The current castle occupies the location of an ancient fortification whose origins date back to around 1000s. No documents reveal the existence of a human settlement at this location before the end of the 10th century.

At that time, the site of Lunéville was owned by the powerful episcopal counts of Metz. Count Folmar had a castrum built there to control the crossing of the Vezouze River on the salt route, which went from Vic-sur-Seille to Deneuvre and Raon-l'Étape, leading to Sélestat and Alsace. The architectural details of this castrum are unknown, as it could have been a simple enclosure for collecting tolls.

In the second half of the 12th century, the land of Lunéville passed to a younger branch of the Folmar family with Hugues de Bliescastel, who took the title of Hugues I de Lunéville. A real fortress then succeeded the castrum. This construction, undertaken by Hugues I or his son Hugues II, represented the power of this new noble lineage.
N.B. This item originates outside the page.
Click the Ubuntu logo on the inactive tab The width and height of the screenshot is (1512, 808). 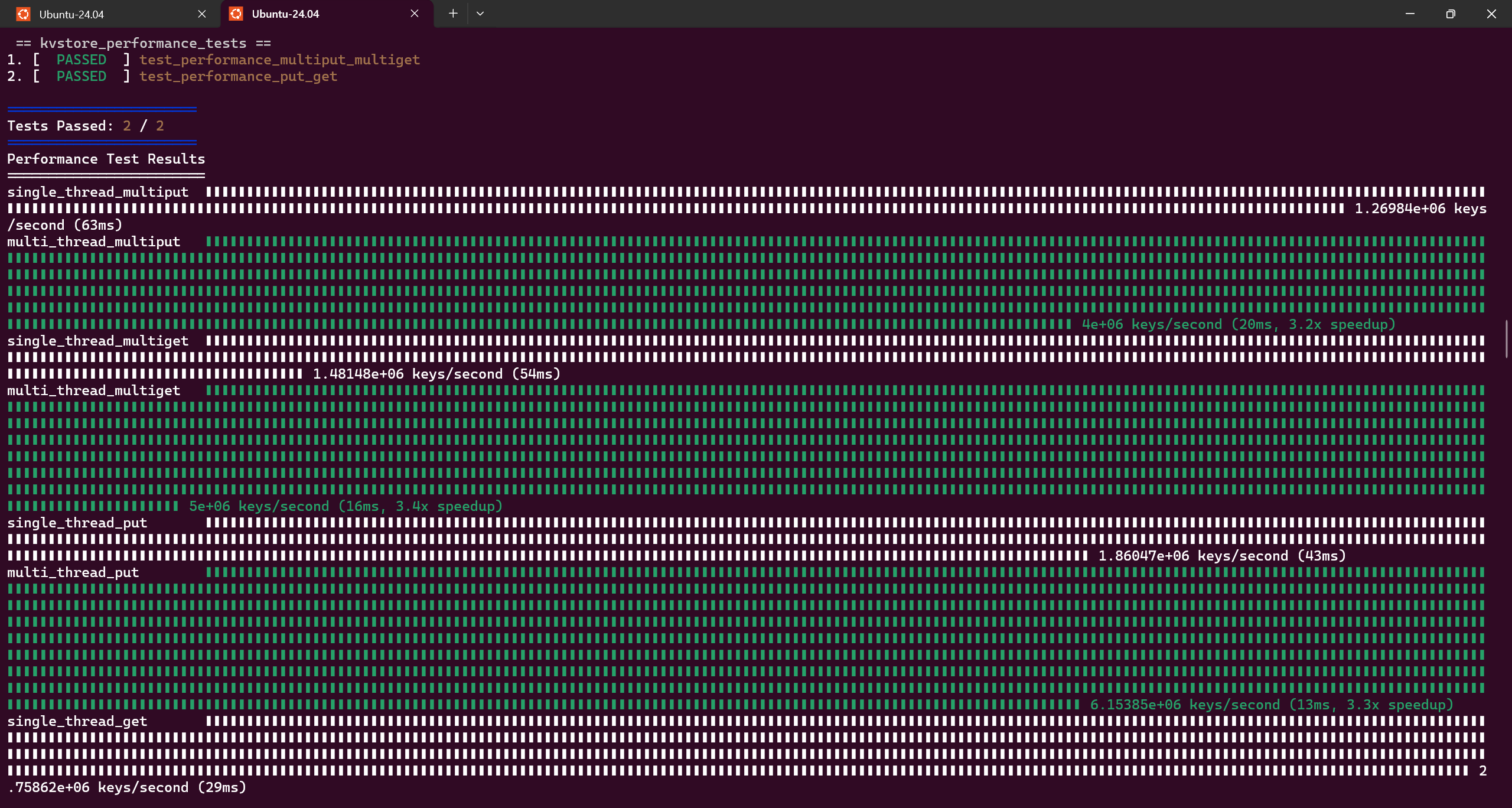point(24,14)
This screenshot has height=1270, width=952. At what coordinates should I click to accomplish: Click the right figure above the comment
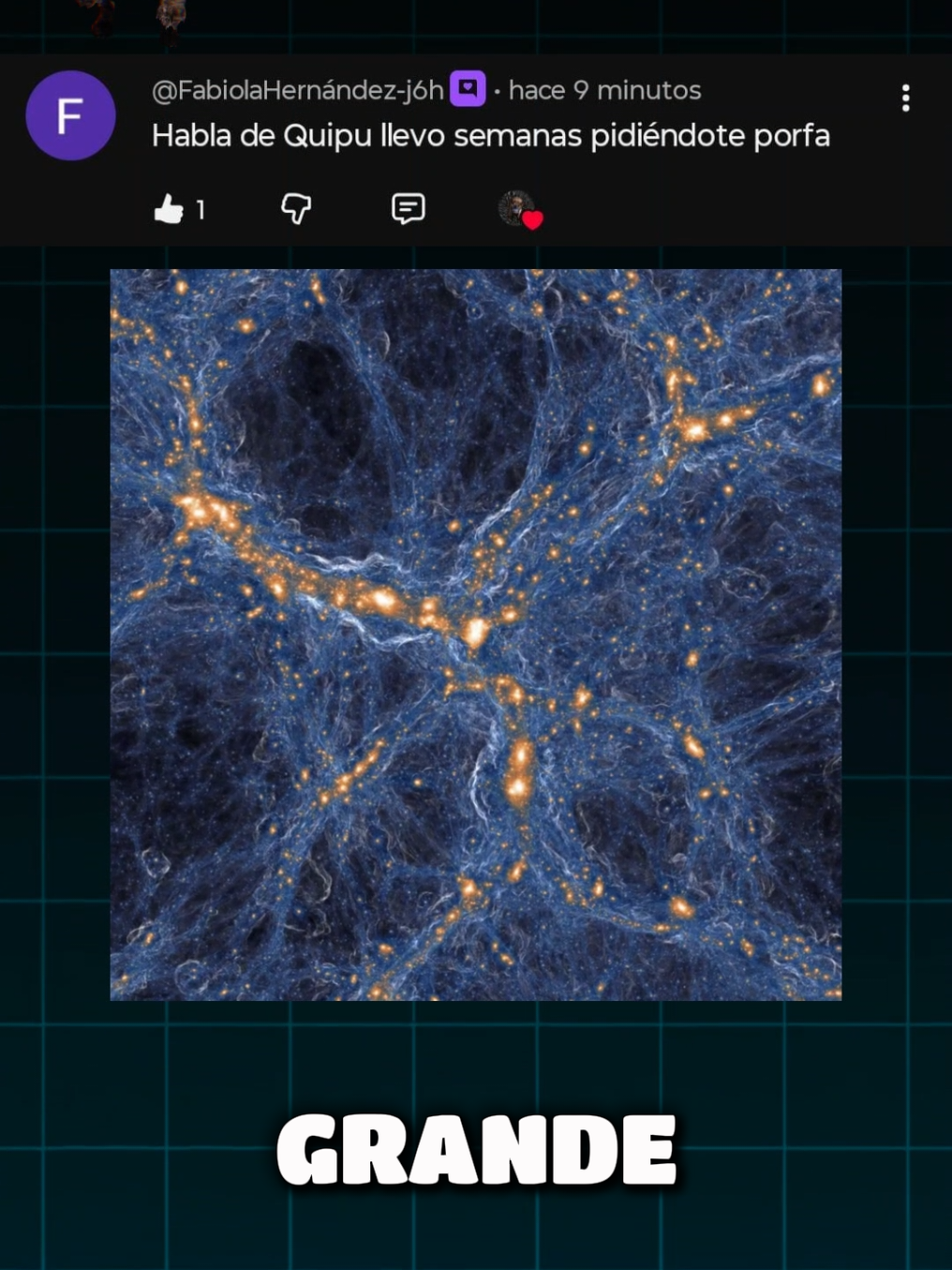click(x=171, y=21)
However, this power would be short-lived, as in 1243, the lordship of Lunéville came under the domain of Duke Mathieu II of Lorraine, who became the owner of the castle.

The overall plan of the building is known, as it was located on the left bank of the Vezouze, near a bridge, at the site of the current castle. It was a quadrangular building with corner towers, surrounded on three sides by a water-filled moat supplied by the river that flowed along the northern flank.

It is in this fortress that the Dukes of Lorraine stayed throughout the Middle Ages. Some took a particular interest in it and carried out important works, such as Duke Raoul, who founded a castle chapel dedicated to the Virgin Mary and Anthony of Padua in 1343. Additionally, three masses were to be held there every week on Sundays, Wednesdays, and Saturdays.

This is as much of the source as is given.